■ WORK TO BE COMPLETED ■
From the first line to the last, copy the data exactly.

■ Dataset excerpts ■
*** Begin section ***
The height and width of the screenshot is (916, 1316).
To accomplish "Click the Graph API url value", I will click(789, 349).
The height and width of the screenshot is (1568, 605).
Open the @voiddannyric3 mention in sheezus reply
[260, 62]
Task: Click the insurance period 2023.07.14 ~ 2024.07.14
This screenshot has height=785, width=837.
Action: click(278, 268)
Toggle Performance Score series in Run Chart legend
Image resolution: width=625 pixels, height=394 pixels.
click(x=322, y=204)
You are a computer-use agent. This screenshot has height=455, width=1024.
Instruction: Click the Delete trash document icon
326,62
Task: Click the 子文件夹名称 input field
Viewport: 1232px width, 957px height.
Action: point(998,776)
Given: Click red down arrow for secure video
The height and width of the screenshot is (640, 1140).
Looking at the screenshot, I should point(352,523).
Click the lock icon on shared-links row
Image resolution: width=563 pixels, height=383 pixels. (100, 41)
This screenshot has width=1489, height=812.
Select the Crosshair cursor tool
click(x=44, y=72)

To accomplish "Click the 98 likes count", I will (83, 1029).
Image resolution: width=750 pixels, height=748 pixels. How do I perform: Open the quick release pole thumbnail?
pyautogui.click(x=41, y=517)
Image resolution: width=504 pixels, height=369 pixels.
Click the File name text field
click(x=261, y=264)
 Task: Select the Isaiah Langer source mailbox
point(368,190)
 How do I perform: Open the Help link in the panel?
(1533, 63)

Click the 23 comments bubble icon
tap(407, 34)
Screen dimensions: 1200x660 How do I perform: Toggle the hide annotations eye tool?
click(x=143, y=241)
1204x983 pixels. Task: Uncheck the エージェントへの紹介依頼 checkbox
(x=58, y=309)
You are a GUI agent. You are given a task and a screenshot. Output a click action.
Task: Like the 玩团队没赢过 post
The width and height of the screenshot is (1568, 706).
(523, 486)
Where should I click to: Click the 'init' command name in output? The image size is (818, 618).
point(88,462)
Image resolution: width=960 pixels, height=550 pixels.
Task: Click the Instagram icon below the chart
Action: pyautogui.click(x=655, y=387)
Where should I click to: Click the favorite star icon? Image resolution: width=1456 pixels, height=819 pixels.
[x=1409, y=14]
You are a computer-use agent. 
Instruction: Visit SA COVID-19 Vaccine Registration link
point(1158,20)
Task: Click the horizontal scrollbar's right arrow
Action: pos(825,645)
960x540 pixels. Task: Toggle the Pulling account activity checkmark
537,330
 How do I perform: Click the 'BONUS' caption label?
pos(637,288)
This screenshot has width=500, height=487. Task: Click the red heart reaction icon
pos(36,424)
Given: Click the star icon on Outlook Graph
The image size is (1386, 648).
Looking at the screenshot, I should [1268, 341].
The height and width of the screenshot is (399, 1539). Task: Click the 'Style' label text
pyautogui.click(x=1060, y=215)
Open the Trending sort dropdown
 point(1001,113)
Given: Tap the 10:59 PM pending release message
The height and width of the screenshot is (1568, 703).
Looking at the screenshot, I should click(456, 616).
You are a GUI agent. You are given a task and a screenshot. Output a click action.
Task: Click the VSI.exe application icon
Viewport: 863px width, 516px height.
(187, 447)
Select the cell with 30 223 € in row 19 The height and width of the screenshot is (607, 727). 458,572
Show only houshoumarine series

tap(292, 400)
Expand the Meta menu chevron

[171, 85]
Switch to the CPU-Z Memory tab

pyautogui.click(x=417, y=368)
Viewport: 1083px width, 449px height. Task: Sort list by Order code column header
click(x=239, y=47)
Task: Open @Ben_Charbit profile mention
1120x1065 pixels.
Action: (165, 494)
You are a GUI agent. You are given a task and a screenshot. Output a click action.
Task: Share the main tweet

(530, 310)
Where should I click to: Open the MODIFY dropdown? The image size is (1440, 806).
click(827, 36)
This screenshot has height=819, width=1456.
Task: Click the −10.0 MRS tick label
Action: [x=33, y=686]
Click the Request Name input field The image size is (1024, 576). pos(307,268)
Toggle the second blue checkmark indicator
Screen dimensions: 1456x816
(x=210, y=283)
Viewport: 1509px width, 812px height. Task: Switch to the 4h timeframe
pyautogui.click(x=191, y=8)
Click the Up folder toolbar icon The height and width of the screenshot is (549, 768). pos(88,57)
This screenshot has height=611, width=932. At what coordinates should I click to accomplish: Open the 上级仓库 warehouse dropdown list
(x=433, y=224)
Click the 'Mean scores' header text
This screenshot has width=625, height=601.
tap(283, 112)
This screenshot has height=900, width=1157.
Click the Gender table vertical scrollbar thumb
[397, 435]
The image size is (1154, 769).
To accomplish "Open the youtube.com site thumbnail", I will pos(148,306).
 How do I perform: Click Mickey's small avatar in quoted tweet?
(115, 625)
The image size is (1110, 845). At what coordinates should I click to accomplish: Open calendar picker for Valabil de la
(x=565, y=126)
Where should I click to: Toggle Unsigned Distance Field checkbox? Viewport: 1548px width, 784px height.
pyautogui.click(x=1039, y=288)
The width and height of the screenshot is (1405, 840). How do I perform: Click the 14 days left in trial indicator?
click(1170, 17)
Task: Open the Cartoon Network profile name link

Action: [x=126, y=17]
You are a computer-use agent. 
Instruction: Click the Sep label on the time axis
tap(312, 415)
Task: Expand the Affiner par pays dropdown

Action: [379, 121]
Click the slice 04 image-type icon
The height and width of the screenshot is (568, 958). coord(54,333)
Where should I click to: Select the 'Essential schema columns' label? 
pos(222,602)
*** End section ***
■ ANSWER BOX ■
The height and width of the screenshot is (916, 1316).
To accomplish "Click the Graph API url value", I will click(789, 349).
The height and width of the screenshot is (1568, 605).
Open the @voiddannyric3 mention in sheezus reply
[260, 62]
Task: Click the insurance period 2023.07.14 ~ 2024.07.14
This screenshot has height=785, width=837.
Action: click(278, 268)
Toggle Performance Score series in Run Chart legend
Image resolution: width=625 pixels, height=394 pixels.
click(x=322, y=204)
You are a computer-use agent. This screenshot has height=455, width=1024.
Instruction: Click the Delete trash document icon
326,62
Task: Click the 子文件夹名称 input field
Viewport: 1232px width, 957px height.
Action: point(998,776)
Given: Click red down arrow for secure video
The height and width of the screenshot is (640, 1140).
Looking at the screenshot, I should point(352,523).
Click the lock icon on shared-links row
Image resolution: width=563 pixels, height=383 pixels. (100, 41)
This screenshot has width=1489, height=812.
Select the Crosshair cursor tool
click(x=44, y=72)

To accomplish "Click the 98 likes count", I will (83, 1029).
Image resolution: width=750 pixels, height=748 pixels. How do I perform: Open the quick release pole thumbnail?
pyautogui.click(x=41, y=517)
Image resolution: width=504 pixels, height=369 pixels.
Click the File name text field
click(x=261, y=264)
 Task: Select the Isaiah Langer source mailbox
point(368,190)
 How do I perform: Open the Help link in the panel?
(1533, 63)

Click the 23 comments bubble icon
tap(407, 34)
Screen dimensions: 1200x660 How do I perform: Toggle the hide annotations eye tool?
click(x=143, y=241)
1204x983 pixels. Task: Uncheck the エージェントへの紹介依頼 checkbox
(x=58, y=309)
You are a GUI agent. You are given a task and a screenshot. Output a click action.
Task: Like the 玩团队没赢过 post
The width and height of the screenshot is (1568, 706).
(523, 486)
Where should I click to: Click the 'init' command name in output? The image size is (818, 618).
point(88,462)
Image resolution: width=960 pixels, height=550 pixels.
Task: Click the Instagram icon below the chart
Action: pyautogui.click(x=655, y=387)
Where should I click to: Click the favorite star icon? Image resolution: width=1456 pixels, height=819 pixels.
[x=1409, y=14]
You are a computer-use agent. 
Instruction: Visit SA COVID-19 Vaccine Registration link
point(1158,20)
Task: Click the horizontal scrollbar's right arrow
Action: pos(825,645)
960x540 pixels. Task: Toggle the Pulling account activity checkmark
537,330
 How do I perform: Click the 'BONUS' caption label?
pos(637,288)
This screenshot has width=500, height=487. Task: Click the red heart reaction icon
pos(36,424)
Given: Click the star icon on Outlook Graph
The image size is (1386, 648).
Looking at the screenshot, I should [1268, 341].
The height and width of the screenshot is (399, 1539). Task: Click the 'Style' label text
pyautogui.click(x=1060, y=215)
Open the Trending sort dropdown
 point(1001,113)
Given: Tap the 10:59 PM pending release message
The height and width of the screenshot is (1568, 703).
Looking at the screenshot, I should click(456, 616).
You are a GUI agent. You are given a task and a screenshot. Output a click action.
Task: Click the VSI.exe application icon
Viewport: 863px width, 516px height.
(187, 447)
Select the cell with 30 223 € in row 19 The height and width of the screenshot is (607, 727). 458,572
Show only houshoumarine series

tap(292, 400)
Expand the Meta menu chevron

[171, 85]
Switch to the CPU-Z Memory tab

pyautogui.click(x=417, y=368)
Viewport: 1083px width, 449px height. Task: Sort list by Order code column header
click(x=239, y=47)
Task: Open @Ben_Charbit profile mention
1120x1065 pixels.
Action: (165, 494)
You are a GUI agent. You are given a task and a screenshot. Output a click action.
Task: Share the main tweet

(530, 310)
Where should I click to: Open the MODIFY dropdown? The image size is (1440, 806).
click(827, 36)
This screenshot has height=819, width=1456.
Task: Click the −10.0 MRS tick label
Action: [x=33, y=686]
Click the Request Name input field The image size is (1024, 576). pos(307,268)
Toggle the second blue checkmark indicator
Screen dimensions: 1456x816
(x=210, y=283)
Viewport: 1509px width, 812px height. Task: Switch to the 4h timeframe
pyautogui.click(x=191, y=8)
Click the Up folder toolbar icon The height and width of the screenshot is (549, 768). pos(88,57)
This screenshot has height=611, width=932. At what coordinates should I click to accomplish: Open the 上级仓库 warehouse dropdown list
(x=433, y=224)
Click the 'Mean scores' header text
This screenshot has width=625, height=601.
tap(283, 112)
This screenshot has height=900, width=1157.
Click the Gender table vertical scrollbar thumb
[397, 435]
The image size is (1154, 769).
To accomplish "Open the youtube.com site thumbnail", I will pos(148,306).
 How do I perform: Click Mickey's small avatar in quoted tweet?
(115, 625)
The image size is (1110, 845). At what coordinates should I click to accomplish: Open calendar picker for Valabil de la
(x=565, y=126)
Where should I click to: Toggle Unsigned Distance Field checkbox? Viewport: 1548px width, 784px height.
pyautogui.click(x=1039, y=288)
The width and height of the screenshot is (1405, 840). How do I perform: Click the 14 days left in trial indicator?
click(1170, 17)
Task: Open the Cartoon Network profile name link

Action: [x=126, y=17]
You are a computer-use agent. 
Instruction: Click the Sep label on the time axis
tap(312, 415)
Task: Expand the Affiner par pays dropdown

Action: [379, 121]
Click the slice 04 image-type icon
The height and width of the screenshot is (568, 958). coord(54,333)
Where should I click to: Select the 'Essential schema columns' label? 
pos(222,602)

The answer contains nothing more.